What the task asks >> Copy every line from the records below that carries the word "vidéo".

━━━ Data for the task ━━━

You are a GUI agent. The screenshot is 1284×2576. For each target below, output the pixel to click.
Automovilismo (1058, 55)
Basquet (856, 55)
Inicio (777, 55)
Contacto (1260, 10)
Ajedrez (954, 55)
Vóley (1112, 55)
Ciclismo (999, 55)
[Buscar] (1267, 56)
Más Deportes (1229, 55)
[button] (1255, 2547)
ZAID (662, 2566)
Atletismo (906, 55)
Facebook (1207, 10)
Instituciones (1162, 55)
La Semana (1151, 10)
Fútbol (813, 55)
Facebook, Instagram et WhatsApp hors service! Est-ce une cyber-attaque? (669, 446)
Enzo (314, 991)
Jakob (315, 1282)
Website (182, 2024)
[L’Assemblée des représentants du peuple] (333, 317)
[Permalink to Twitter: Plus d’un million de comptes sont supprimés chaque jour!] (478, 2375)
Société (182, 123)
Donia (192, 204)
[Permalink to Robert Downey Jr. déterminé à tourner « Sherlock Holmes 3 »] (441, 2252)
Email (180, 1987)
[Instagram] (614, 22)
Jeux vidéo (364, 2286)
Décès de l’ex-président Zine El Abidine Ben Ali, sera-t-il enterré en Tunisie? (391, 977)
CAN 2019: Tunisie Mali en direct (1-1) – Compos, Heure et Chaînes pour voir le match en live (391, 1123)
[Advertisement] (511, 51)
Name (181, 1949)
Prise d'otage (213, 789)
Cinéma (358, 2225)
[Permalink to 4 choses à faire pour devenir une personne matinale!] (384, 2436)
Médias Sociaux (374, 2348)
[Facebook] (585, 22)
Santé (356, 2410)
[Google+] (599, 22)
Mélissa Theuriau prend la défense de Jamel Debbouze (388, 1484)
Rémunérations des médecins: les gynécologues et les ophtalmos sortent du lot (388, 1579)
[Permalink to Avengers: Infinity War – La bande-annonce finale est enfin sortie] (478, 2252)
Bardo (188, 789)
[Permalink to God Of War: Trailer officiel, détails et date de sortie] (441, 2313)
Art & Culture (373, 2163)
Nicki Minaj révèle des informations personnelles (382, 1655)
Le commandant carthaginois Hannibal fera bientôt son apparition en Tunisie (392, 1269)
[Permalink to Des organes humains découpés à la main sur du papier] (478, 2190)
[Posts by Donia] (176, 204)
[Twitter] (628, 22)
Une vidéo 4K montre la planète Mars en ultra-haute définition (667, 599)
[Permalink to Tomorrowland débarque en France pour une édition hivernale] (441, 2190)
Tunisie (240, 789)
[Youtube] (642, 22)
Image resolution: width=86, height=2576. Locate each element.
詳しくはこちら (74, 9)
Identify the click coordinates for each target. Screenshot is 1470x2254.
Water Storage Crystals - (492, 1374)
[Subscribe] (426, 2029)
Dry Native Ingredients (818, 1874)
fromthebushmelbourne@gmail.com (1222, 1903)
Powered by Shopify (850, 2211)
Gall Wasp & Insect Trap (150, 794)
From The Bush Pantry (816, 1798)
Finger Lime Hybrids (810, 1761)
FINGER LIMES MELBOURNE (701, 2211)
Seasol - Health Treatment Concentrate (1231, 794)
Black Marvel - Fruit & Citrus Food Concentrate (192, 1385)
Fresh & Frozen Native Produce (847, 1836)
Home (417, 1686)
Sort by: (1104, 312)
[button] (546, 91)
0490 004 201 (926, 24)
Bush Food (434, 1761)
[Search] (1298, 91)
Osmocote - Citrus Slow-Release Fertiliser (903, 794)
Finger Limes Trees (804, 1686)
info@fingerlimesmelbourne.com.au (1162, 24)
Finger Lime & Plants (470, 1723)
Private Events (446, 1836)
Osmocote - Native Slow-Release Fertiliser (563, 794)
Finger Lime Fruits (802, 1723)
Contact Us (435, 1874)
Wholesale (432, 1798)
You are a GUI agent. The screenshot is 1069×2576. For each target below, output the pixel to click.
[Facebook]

━━━

Your response >>
Jeux vidéo (364, 2286)
Une vidéo 4K montre la planète Mars en ultra-haute définition (667, 599)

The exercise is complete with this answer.